On prose in math papers

I had an exchange about writing styles in mathematics yesterday with Anna-Laura Sattelberger. Having in mind my latest paper on Selfadhesivity in Gaussian conditional independence structures and its Preliminaries section without any exposed definition environment (but with plenty of definitions), I took the side in favor of prose in math articles. However, I found her conviction against prose and for a short and precise presentation with clearly demarcated definitions hard to disagree with. After all, visual appeal and readability are important considerations in writing for me. So I had to do some soul-searching, the result of which is the present article.

The number one stylistic rule of composing a scientific article is to make “every word tell”. The Elements of Style say, under rule 17 in the edition that I have:

Vigorous writing is concise. A sentence should contain no unnecessary words, a paragraph no unnecessary sentences, for the same reason that a drawing should have no unnecessary lines and a machine no unnecessary parts. This requires not that the writer make all sentences short, or avoid all detail and treat subjects only in outline, but that every word tell.

In mathematics, reading papers is a task with a high baseline cognitive load, so clarity is all the more important. The use of flowery language, complicated sentence structure or unnecessary tangents only makes it more difficult to understand the contents. Unnecessary words distract and mislead. (For that matter, bad typography distracts, too, and must be avoided.)

I don’t believe that Selfadhesivity in Gaussian conditional independence structures contains any of those distractions. What I have instead been criticized on multiple occasions for is writing too densely and too linearly. The undesirable result of this style is that readers are forced to digest the material from the beginning to the end in the order I have chosen.
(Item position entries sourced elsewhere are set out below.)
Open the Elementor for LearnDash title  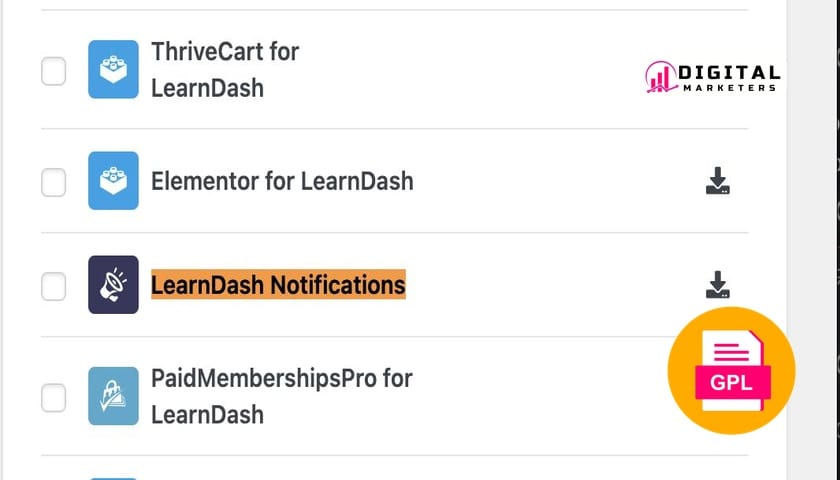click(282, 181)
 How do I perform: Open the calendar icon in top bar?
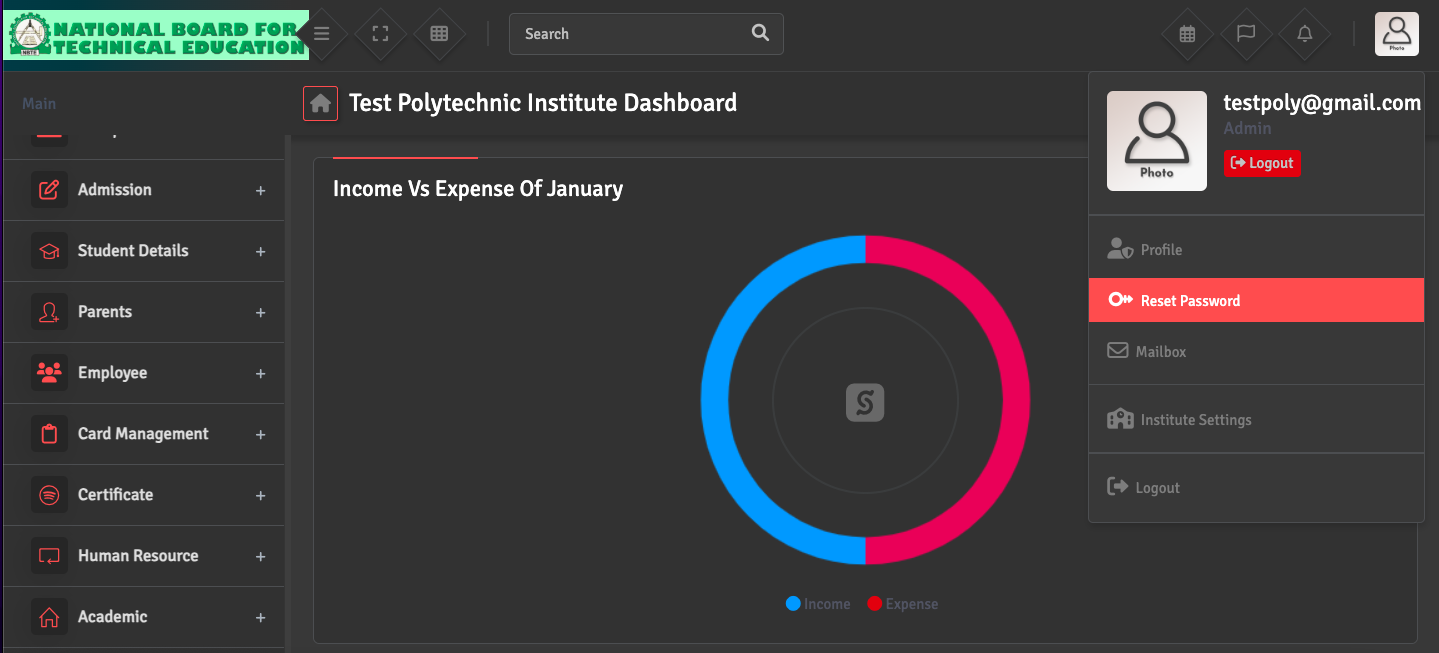point(1187,34)
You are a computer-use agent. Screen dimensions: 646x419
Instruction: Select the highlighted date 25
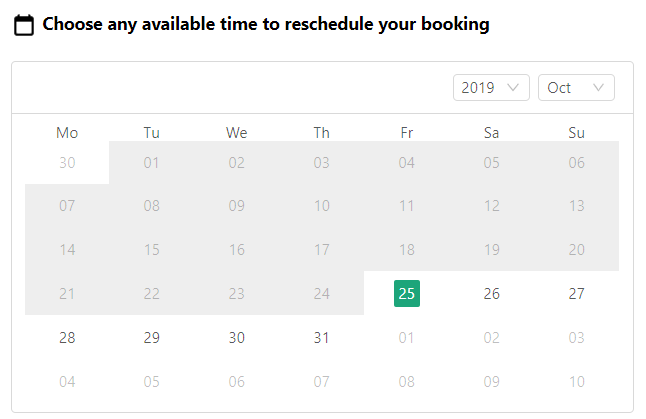[406, 294]
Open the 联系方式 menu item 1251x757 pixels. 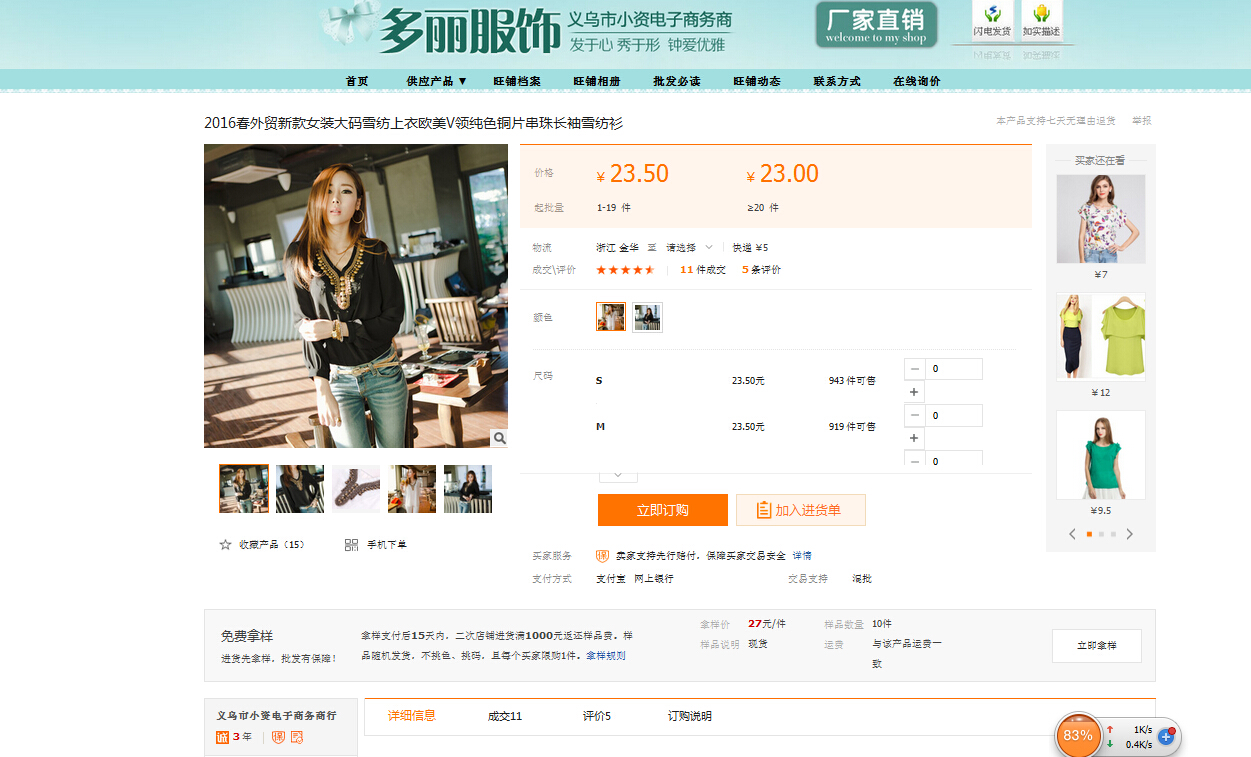pyautogui.click(x=836, y=81)
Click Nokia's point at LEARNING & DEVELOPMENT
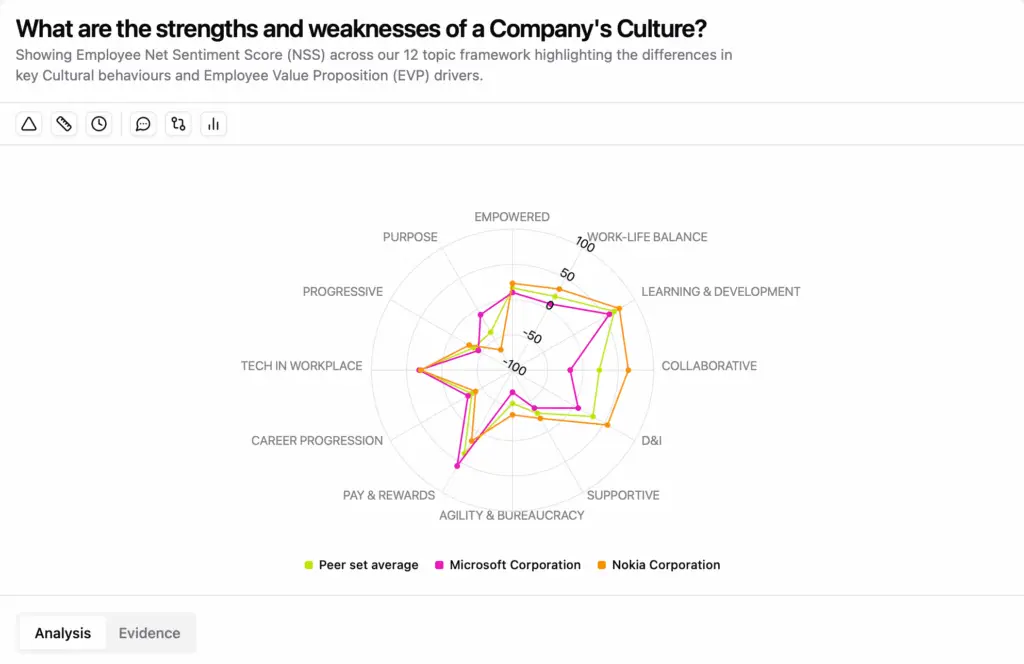This screenshot has width=1024, height=664. click(x=618, y=310)
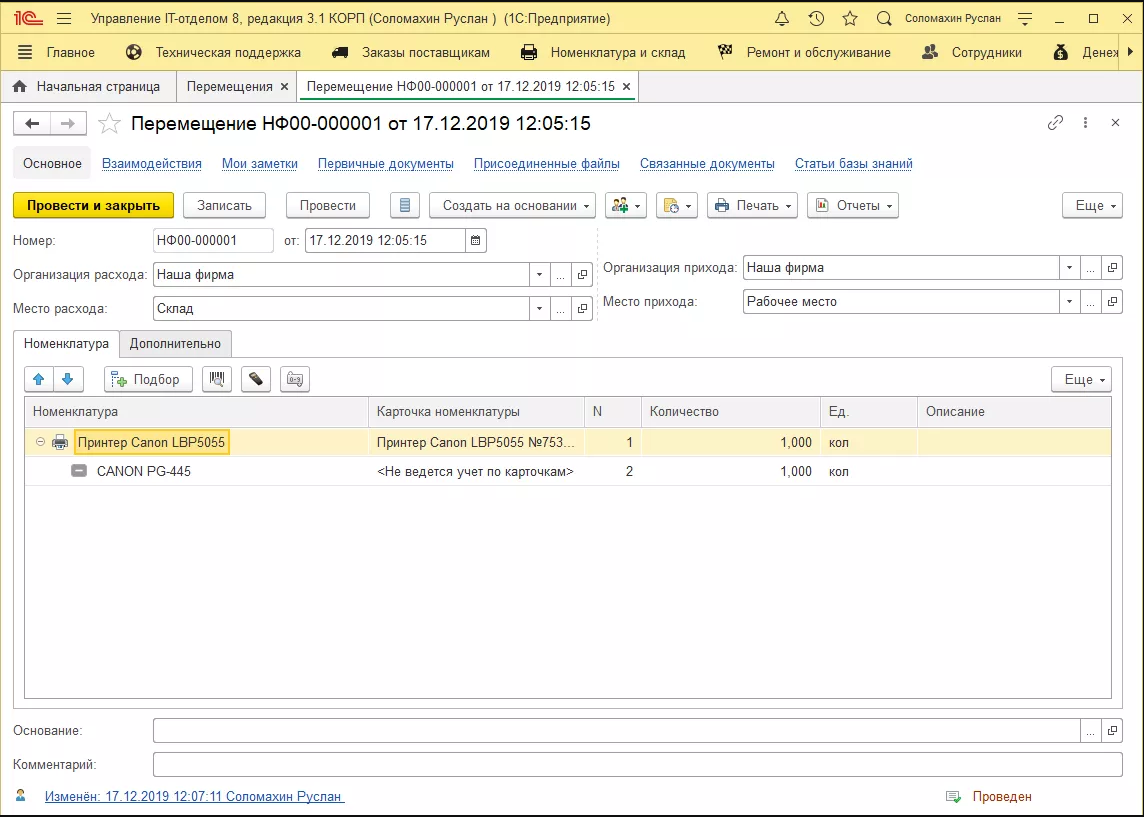The height and width of the screenshot is (817, 1144).
Task: Click the document movements report icon
Action: pos(404,205)

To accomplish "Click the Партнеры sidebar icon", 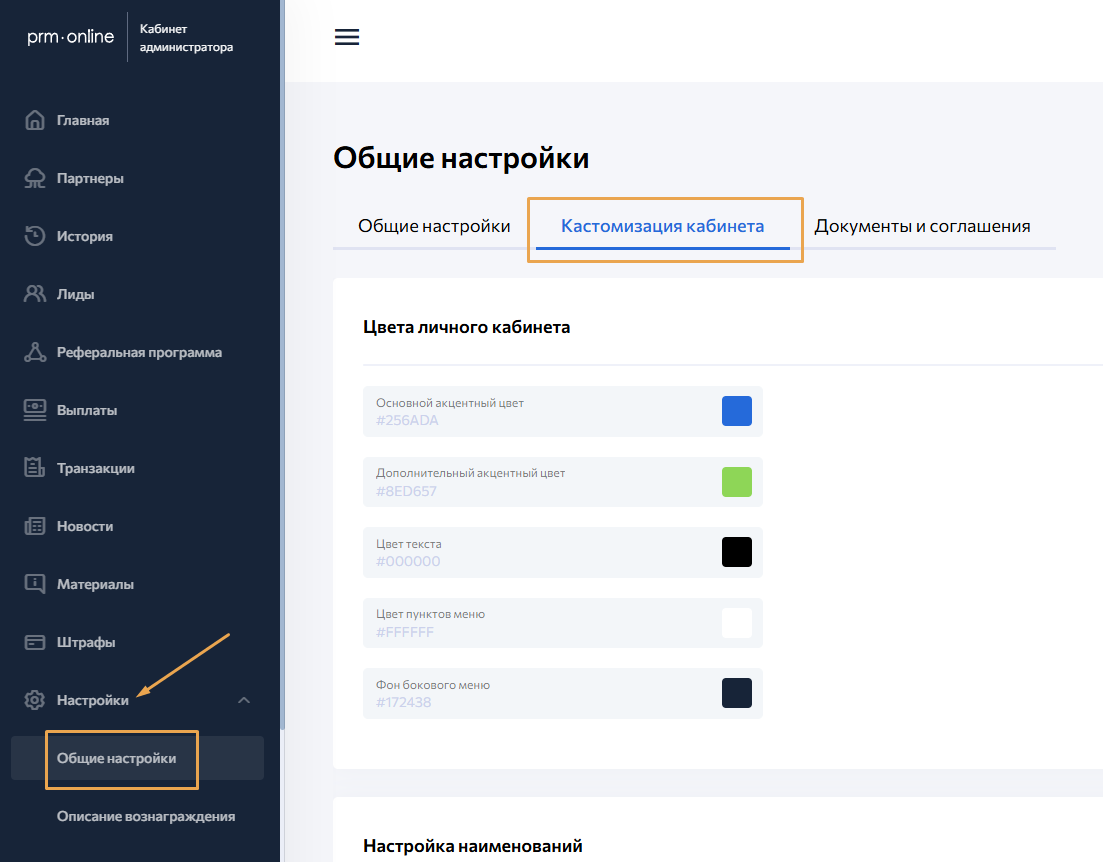I will [x=35, y=178].
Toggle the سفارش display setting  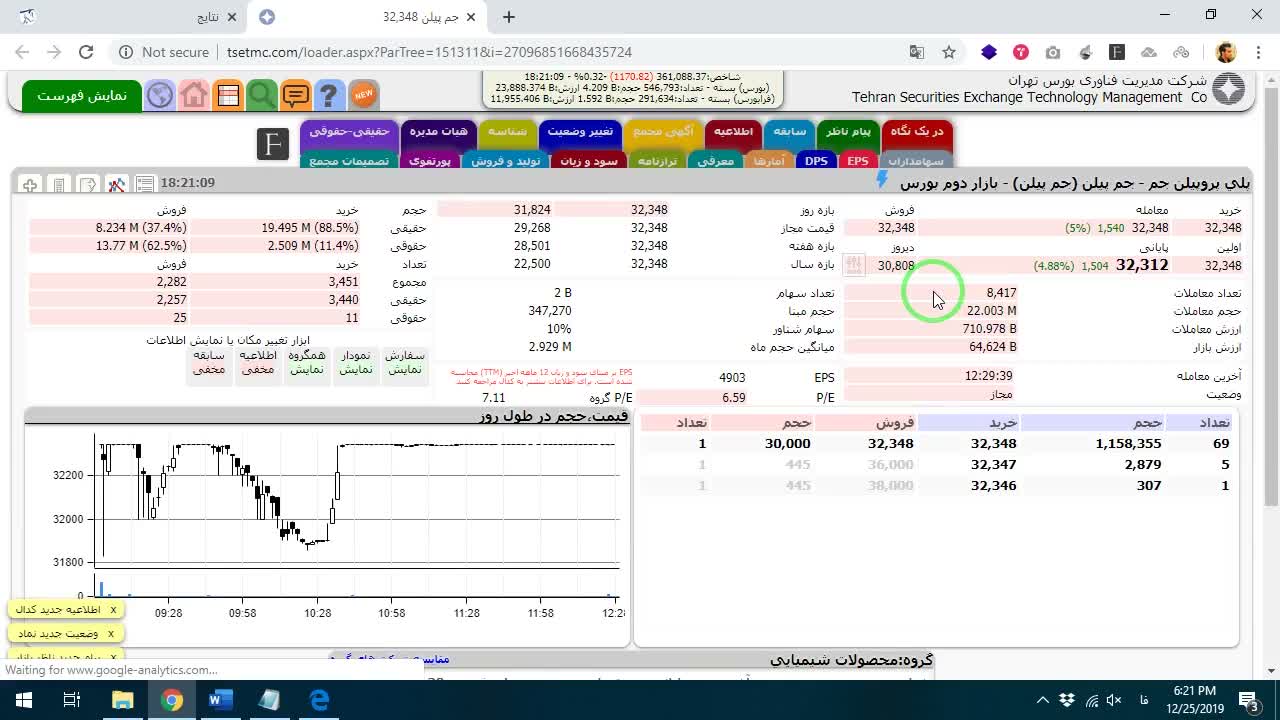pyautogui.click(x=404, y=362)
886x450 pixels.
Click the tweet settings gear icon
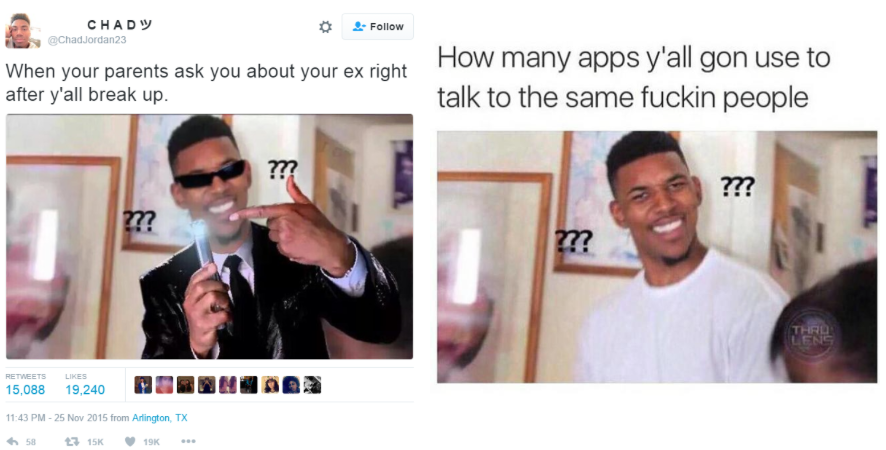pos(325,27)
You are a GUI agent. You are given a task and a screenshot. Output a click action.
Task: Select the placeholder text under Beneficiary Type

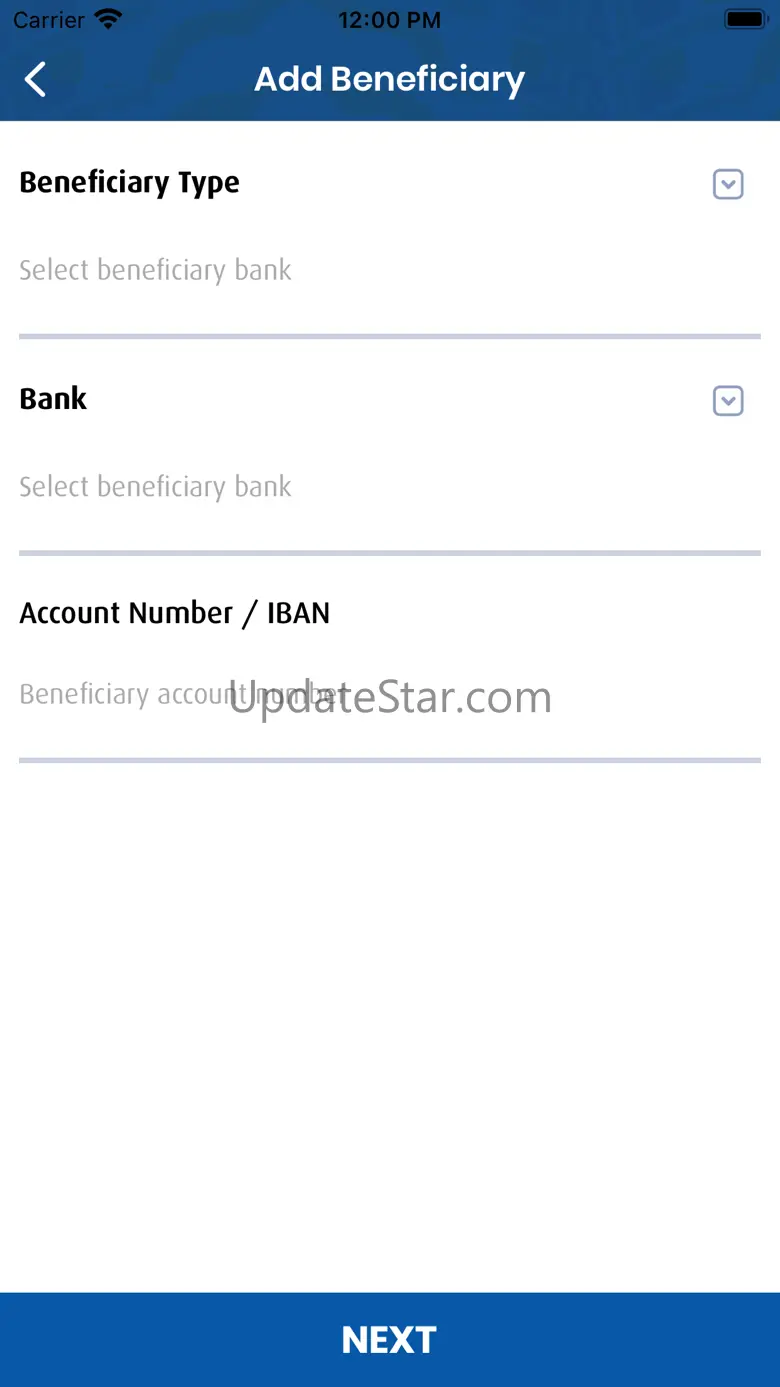coord(156,270)
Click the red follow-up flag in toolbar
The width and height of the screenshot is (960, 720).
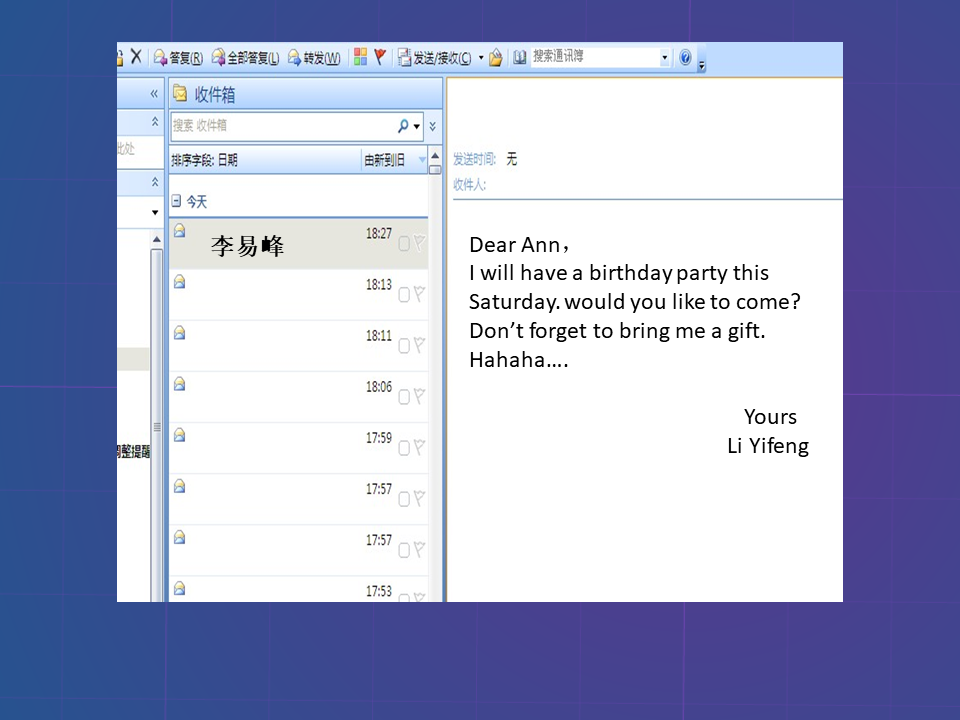(380, 57)
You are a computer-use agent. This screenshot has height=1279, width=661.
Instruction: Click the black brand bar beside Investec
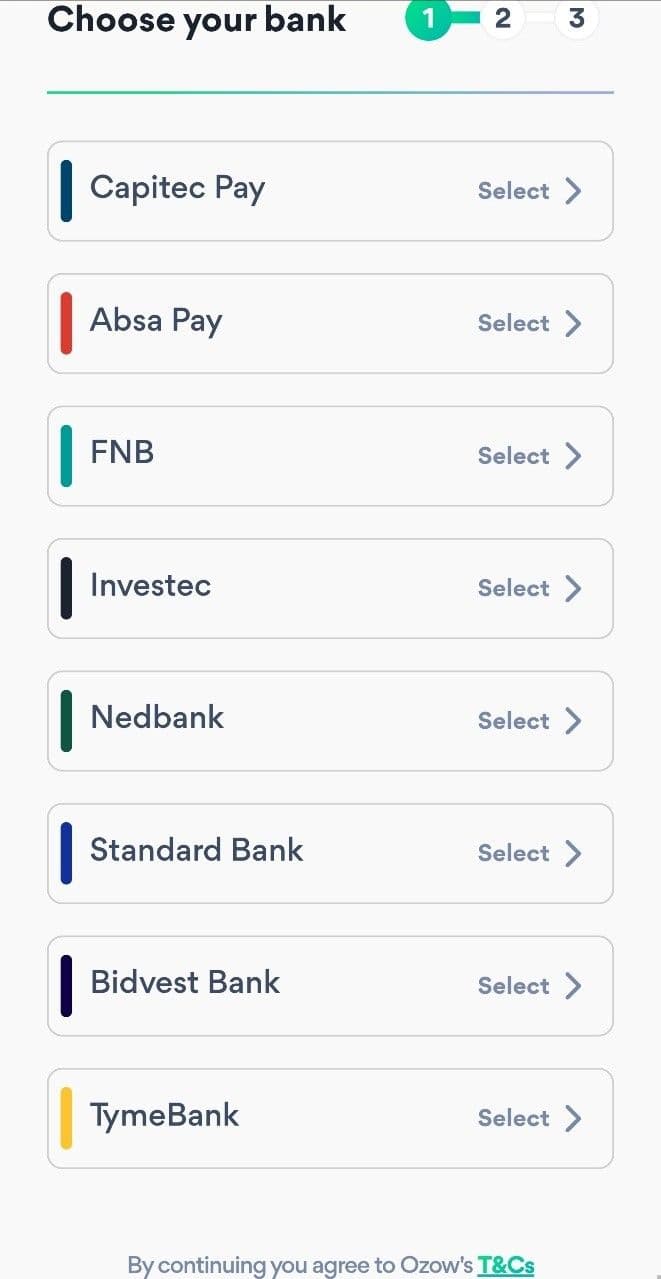click(67, 588)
The reason, I believe, for writing like this lies 6 years past. I struggled a lot in my first 1½ to 2 years with the theory of conditional independence structures. (This was the time of my M.Sc. studies and into early PhD time.) Almost all I know about the topic came from reading papers by Milan Studený and, with a greater share, Fero Matúš. A very much on-point characterization of his writing style was given by Tarik Kaced in the Editorial of the special volume of Kybernetika dedicated to Fero’s memory:

I first got acquainted with Matúš through his papers that stood out from the usual easy-to-read, and sometimes shallow, works from the literature. It took me sometimes days (and many nights) to decipher his condensed and cryptic ideas, which, in hindsight, hinted that I found a hidden hard gem. […] Following his works and papers has been rewarding, I always find his minimalist talks very accessible while his papers contains not-to-be-overlooked notes and remarks. Indeed, a short footnote question of his lead to a journal paper of mine. I am sure more pearls are waiting to be discovered.

Unfortunately, I’m a dense and slow person. It took me a lot of time to see past the acute and precise — yet unmotivated! — definitions and constructions in Matúš’s many papers. In the beginning, I thought my PhD was going to be about an unusual branch of combinatorics which had long ago departed from its statistical origins. Just as Kaced says, deciphering his ideas one after the other and the gradual falling into place of the big picture is extremely rewarding. In my opinion, Matúš’s works are timeless pieces of mathematics, undisturbed by unnecessary words. Over time, I did recognize the connections between his papers, the inspiration behind their definitions, axioms, constructions and proofs. Most importantly, I discovered the beautiful geometry behind it all and ended up in algebraic statistics.

I think the intention behind writing the Preliminaries in Selfadhesivity in Gaussian conditional independence structures the way I did was to develop the required part of CI theory for the reader as vividly and as concisely as possible — with the statistical and geometric motivation and interconnections revealed instead of suppressed. If you read it, you may find that it is still dense and avoids unnecessary words. This is what I mean by “prose” in mathematics. When I wrote those Preliminaries, I thought about including more definition environments, but I made a conscious decision against it. My reasoning was that a definition is visually a paragraph break and hence concludes a mathematical unit of thought. This did not align with my intention of writing a smooth exposition.

But I’m looking forward to writing a forthcoming paper somewhat differently from what I’m used to.